Un evento eccezionale al Royal Albert Hall

Londra, capitale mondiale dello sport con i suoi stadi iconici, si prepara ad accogliere un evento senza precedenti: il Grand Sumo Tournament. Dopo decenni di assenza, il Royal Albert Hall si trasforma in un dohyō per ospitare quaranta lottatori provenienti direttamente dal Giappone. Circa sei tonnellate di muscoli e disciplina si esibiranno davanti al pubblico britannico, in un torneo che promette di essere memorabile.

Preparativi straordinari per un evento unico

L’organizzazione dell’evento ha richiesto preparativi straordinari. Matthew Todd, direttore della programmazione del Royal Albert Hall, ha raccontato al Guardian delle sfide logistiche affrontate: “Abbiamo dovuto acquistare sedie nuove, capaci di reggere fino a 200 chili”. Anche i bagni sono stati rinforzati per garantire la sicurezza. Inoltre, è stata stipulata un’assicurazione speciale per i visitatori che si avvicinano troppo al ring, e l’ordine di riso e noodles ha messo a dura prova le scorte di un fornitore locale.
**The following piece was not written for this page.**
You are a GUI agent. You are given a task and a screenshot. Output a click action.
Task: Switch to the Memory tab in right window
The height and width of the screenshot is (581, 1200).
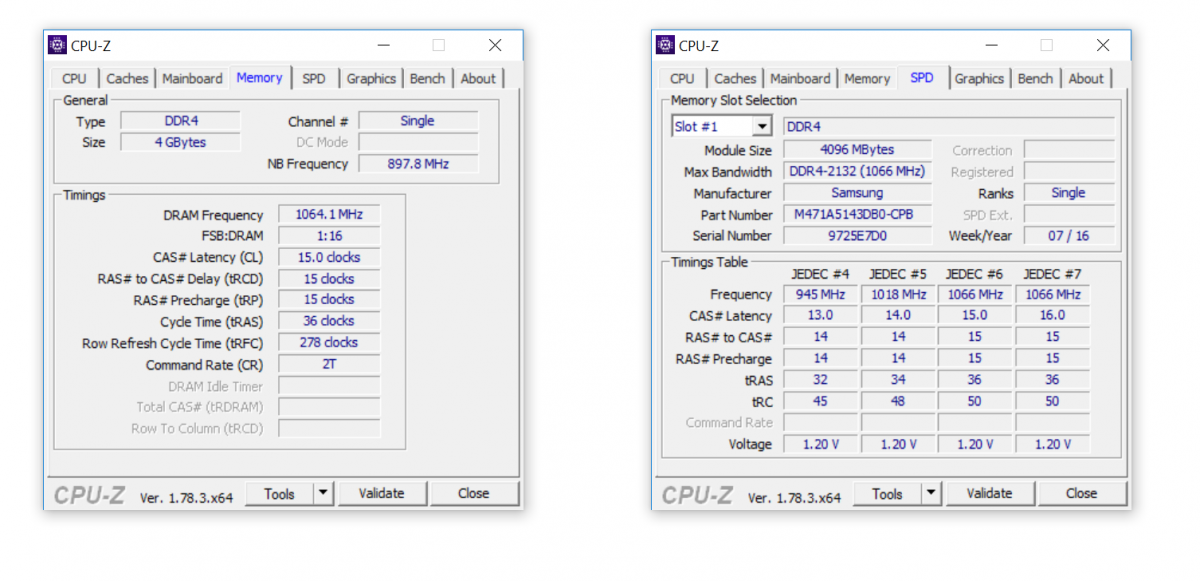867,78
Il dohyō al centro della scena

Tra concerti pop e serate sinfoniche, il Royal Albert Hall è stato trasformato in un vero e proprio dohyō, l’arena di terra battuta dove si sfidano i rikishi. Al centro, un cerchio di cinque metri di diametro, sormontato da un tetto di legno di sei tonnellate costruito appositamente per l’occasione. “Abbiamo ospitato di tutto – tennis, boxe, persino gare di uomini forti – ma questo è davvero un altro mondo”, ha ammesso Todd, sottolineando l’unicità dell’evento.

Un ritorno storico

Nonostante l’unicità dell’evento, non si tratta della prima volta che il sumo approda al Royal Albert Hall. Nel 1991, durante un festival culturale, il teatro aveva già ospitato una dimostrazione di sumo. L’intenzione di riproporre l’evento per i 150 anni della sala nel 2021 è stata interrotta dalla pandemia. L’evento attuale è il risultato della collaborazione tra Martin Campbell-White, promotore britannico appassionato di Giappone, e Hakkaku Rijichō, vincitore del torneo del ’91 e oggi presidente della Japan Sumo Association.

Un’impresa rara

Hakkaku Rijichō ha ricordato con affetto Londra e il discorso in inglese che pronunciò nel 1991. “È una città che amo – ha dichiarato durante la conferenza stampa di presentazione -. Mi piacciono la storia, la cultura… e il fatto che anche qui si guidi a sinistra”. Per riportare il sumo alla Royal Albert Hall, Rijichō e Campbell-White hanno lavorato quasi dieci anni, realizzando un’impresa rara. In passato ci sono state brevi esibizioni, ma questo sarà solo la seconda volta nella storia che un torneo completo di cinque giorni viene disputato fuori dal Giappone, offrendo un’opportunità unica per gli appassionati europei.

Un ponte tra culture

Il Grand Sumo Tournament al Royal Albert Hall rappresenta un evento straordinario che unisce la tradizione giapponese del sumo con l’iconica location londinese. Oltre all’aspetto sportivo, l’evento celebra la cultura giapponese e offre un’occasione unica per gli appassionati europei di assistere a un torneo completo al di fuori del Giappone. L’impegno e la passione di figure come Martin Campbell-White e Hakkaku Rijichō hanno reso possibile questa impresa, creando un ponte culturale tra Londra e Tokyo sotto l’elegante cupola del Royal Albert Hall.